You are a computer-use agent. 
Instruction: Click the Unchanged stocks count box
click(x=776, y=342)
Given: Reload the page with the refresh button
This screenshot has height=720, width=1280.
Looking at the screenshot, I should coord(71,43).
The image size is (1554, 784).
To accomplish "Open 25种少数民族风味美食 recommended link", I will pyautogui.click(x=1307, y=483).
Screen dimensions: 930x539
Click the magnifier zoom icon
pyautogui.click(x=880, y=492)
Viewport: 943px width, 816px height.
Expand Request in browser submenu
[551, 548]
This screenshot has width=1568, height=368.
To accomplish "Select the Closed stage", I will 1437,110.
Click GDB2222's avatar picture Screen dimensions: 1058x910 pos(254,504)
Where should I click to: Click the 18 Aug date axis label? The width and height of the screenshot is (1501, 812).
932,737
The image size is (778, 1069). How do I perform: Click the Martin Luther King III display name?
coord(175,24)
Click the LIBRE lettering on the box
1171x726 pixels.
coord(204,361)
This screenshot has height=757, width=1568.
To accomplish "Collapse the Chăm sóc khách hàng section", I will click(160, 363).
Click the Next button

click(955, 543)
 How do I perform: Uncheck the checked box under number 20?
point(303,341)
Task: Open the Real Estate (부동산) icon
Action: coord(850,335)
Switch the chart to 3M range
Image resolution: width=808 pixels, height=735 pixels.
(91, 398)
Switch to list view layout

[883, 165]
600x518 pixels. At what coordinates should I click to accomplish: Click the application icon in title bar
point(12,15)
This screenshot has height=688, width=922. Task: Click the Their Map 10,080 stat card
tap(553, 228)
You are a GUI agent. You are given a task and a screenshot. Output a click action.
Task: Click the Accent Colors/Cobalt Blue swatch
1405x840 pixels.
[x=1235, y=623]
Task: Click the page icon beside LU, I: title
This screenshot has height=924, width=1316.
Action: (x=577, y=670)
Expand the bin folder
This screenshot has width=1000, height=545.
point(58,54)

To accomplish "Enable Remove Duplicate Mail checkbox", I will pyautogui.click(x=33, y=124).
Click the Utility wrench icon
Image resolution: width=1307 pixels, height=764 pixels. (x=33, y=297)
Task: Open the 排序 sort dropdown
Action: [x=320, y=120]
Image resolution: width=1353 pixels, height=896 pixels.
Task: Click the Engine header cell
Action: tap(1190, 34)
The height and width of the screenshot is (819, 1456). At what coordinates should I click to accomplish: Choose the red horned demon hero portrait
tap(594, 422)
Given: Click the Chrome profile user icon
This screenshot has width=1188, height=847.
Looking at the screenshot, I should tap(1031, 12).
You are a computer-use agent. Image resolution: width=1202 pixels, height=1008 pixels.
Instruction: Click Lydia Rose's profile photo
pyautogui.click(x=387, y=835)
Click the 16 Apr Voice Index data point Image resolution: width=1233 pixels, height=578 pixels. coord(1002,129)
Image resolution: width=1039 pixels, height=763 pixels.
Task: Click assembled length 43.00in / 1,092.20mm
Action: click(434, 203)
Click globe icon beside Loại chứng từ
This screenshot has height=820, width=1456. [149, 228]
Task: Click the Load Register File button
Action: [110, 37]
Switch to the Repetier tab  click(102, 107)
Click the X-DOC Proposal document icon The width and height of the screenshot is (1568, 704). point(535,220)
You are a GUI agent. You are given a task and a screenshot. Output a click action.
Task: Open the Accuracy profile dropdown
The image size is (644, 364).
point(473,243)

Task goal :: Exactly as shown, give every record again.

Exercise result ::
You are a computer-use agent. 
Instruction: Click the Unchanged stocks count box
click(x=776, y=342)
Given: Reload the page with the refresh button
This screenshot has height=720, width=1280.
Looking at the screenshot, I should coord(71,43).
The image size is (1554, 784).
To accomplish "Open 25种少数民族风味美食 recommended link", I will pyautogui.click(x=1307, y=483).
Screen dimensions: 930x539
Click the magnifier zoom icon
pyautogui.click(x=880, y=492)
Viewport: 943px width, 816px height.
Expand Request in browser submenu
[551, 548]
This screenshot has width=1568, height=368.
To accomplish "Select the Closed stage", I will 1437,110.
Click GDB2222's avatar picture Screen dimensions: 1058x910 pos(254,504)
Where should I click to: Click the 18 Aug date axis label? The width and height of the screenshot is (1501, 812).
932,737
The image size is (778, 1069). How do I perform: Click the Martin Luther King III display name?
coord(175,24)
Click the LIBRE lettering on the box
1171x726 pixels.
coord(204,361)
This screenshot has height=757, width=1568.
To accomplish "Collapse the Chăm sóc khách hàng section", I will click(160, 363).
Click the Next button

click(955, 543)
 How do I perform: Uncheck the checked box under number 20?
point(303,341)
Task: Open the Real Estate (부동산) icon
Action: coord(850,335)
Switch the chart to 3M range
Image resolution: width=808 pixels, height=735 pixels.
(91, 398)
Switch to list view layout

[883, 165]
600x518 pixels. At what coordinates should I click to accomplish: Click the application icon in title bar
point(12,15)
This screenshot has height=688, width=922. Task: Click the Their Map 10,080 stat card
tap(553, 228)
You are a GUI agent. You are given a task and a screenshot. Output a click action.
Task: Click the Accent Colors/Cobalt Blue swatch
1405x840 pixels.
[x=1235, y=623]
Task: Click the page icon beside LU, I: title
This screenshot has height=924, width=1316.
Action: (x=577, y=670)
Expand the bin folder
This screenshot has width=1000, height=545.
point(58,54)

To accomplish "Enable Remove Duplicate Mail checkbox", I will pyautogui.click(x=33, y=124).
Click the Utility wrench icon
Image resolution: width=1307 pixels, height=764 pixels. (x=33, y=297)
Task: Open the 排序 sort dropdown
Action: [x=320, y=120]
Image resolution: width=1353 pixels, height=896 pixels.
Task: Click the Engine header cell
Action: tap(1190, 34)
The height and width of the screenshot is (819, 1456). At what coordinates should I click to accomplish: Choose the red horned demon hero portrait
tap(594, 422)
Given: Click the Chrome profile user icon
This screenshot has width=1188, height=847.
Looking at the screenshot, I should tap(1031, 12).
You are a computer-use agent. Image resolution: width=1202 pixels, height=1008 pixels.
Instruction: Click Lydia Rose's profile photo
pyautogui.click(x=387, y=835)
Click the 16 Apr Voice Index data point Image resolution: width=1233 pixels, height=578 pixels. coord(1002,129)
Image resolution: width=1039 pixels, height=763 pixels.
Task: Click assembled length 43.00in / 1,092.20mm
Action: click(434, 203)
Click globe icon beside Loại chứng từ
This screenshot has height=820, width=1456. [149, 228]
Task: Click the Load Register File button
Action: [110, 37]
Switch to the Repetier tab  click(102, 107)
Click the X-DOC Proposal document icon The width and height of the screenshot is (1568, 704). point(535,220)
You are a GUI agent. You are given a task and a screenshot. Output a click action.
Task: Open the Accuracy profile dropdown
The image size is (644, 364).
point(473,243)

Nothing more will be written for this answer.